__Excerpted passage__
- - -

An ancient sabina juniper. These are common at higher altitudes in the Mediterranean.

El Rincón de Ademuz

Living in a city, you don't often realize the incredible brightness of the reflected light of the moon. Most of the time you don't even take notice unless you happen to be on a rooftop terrace at night during a full moon. Besides all of the light pollution inherent in city life, being stuck crawling around at the bottom of canyons of tall buildings isn't exactly conducive to star gazing. When you are camping in the mountains on a clear summer evening, the light of the moon can be positively startling. When the moon rises above the mountains to the east, its reflected glare from the sun is like a huge spotlight searching you out among the rocks and pines, allowing you to see objects clearly that are not cast in the huge shadows. When you turn your back on the moon it sometimes looks like a bright pair of headlights are coming up behind you.

To arrive at this little shred of insight I had to travel a few hours by car to the Rincón de Ademuz, an appropriately named little corner of the Valencia Community which sits like an island in the province of Valencia in a sea of Castilla-La Mancha and Arragón, not that this little area is very Valenciano. Practically no one speaks Valenciano here and you have to think that they lean more towards Real Madrid than Valencia CF during the football season. So it's only a couple of hours away from Valencia but isolated culturally from the capital of the community. Coming up the highway from the south we leave Valencia and pass briefly through La Mancha before landing back again in Valencia at the town of Ademuz, population 1,100 give or take a few goat herders.

Our destination for this trip is the highest point in the Valencia Community, a little crest in these mountains called Alto de las Barracas which tops out at 1,836 meters. My friend, Nacho, is a photographer finishing up a book of photographs of Valencia and he needed a few shots up this way during the summer months. I was happy to tag along.

- - -

__Supplied information__

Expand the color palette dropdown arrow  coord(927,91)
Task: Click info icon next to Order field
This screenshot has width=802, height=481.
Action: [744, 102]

- - -

__Task objective__
Copy out the Rincón de Ademuz passage above in full, word for word.

__Result of the task__
An ancient sabina juniper. These are common at higher altitudes in the Mediterranean.

El Rincón de Ademuz

Living in a city, you don't often realize the incredible brightness of the reflected light of the moon. Most of the time you don't even take notice unless you happen to be on a rooftop terrace at night during a full moon. Besides all of the light pollution inherent in city life, being stuck crawling around at the bottom of canyons of tall buildings isn't exactly conducive to star gazing. When you are camping in the mountains on a clear summer evening, the light of the moon can be positively startling. When the moon rises above the mountains to the east, its reflected glare from the sun is like a huge spotlight searching you out among the rocks and pines, allowing you to see objects clearly that are not cast in the huge shadows. When you turn your back on the moon it sometimes looks like a bright pair of headlights are coming up behind you.

To arrive at this little shred of insight I had to travel a few hours by car to the Rincón de Ademuz, an appropriately named little corner of the Valencia Community which sits like an island in the province of Valencia in a sea of Castilla-La Mancha and Arragón, not that this little area is very Valenciano. Practically no one speaks Valenciano here and you have to think that they lean more towards Real Madrid than Valencia CF during the football season. So it's only a couple of hours away from Valencia but isolated culturally from the capital of the community. Coming up the highway from the south we leave Valencia and pass briefly through La Mancha before landing back again in Valencia at the town of Ademuz, population 1,100 give or take a few goat herders.

Our destination for this trip is the highest point in the Valencia Community, a little crest in these mountains called Alto de las Barracas which tops out at 1,836 meters. My friend, Nacho, is a photographer finishing up a book of photographs of Valencia and he needed a few shots up this way during the summer months. I was happy to tag along.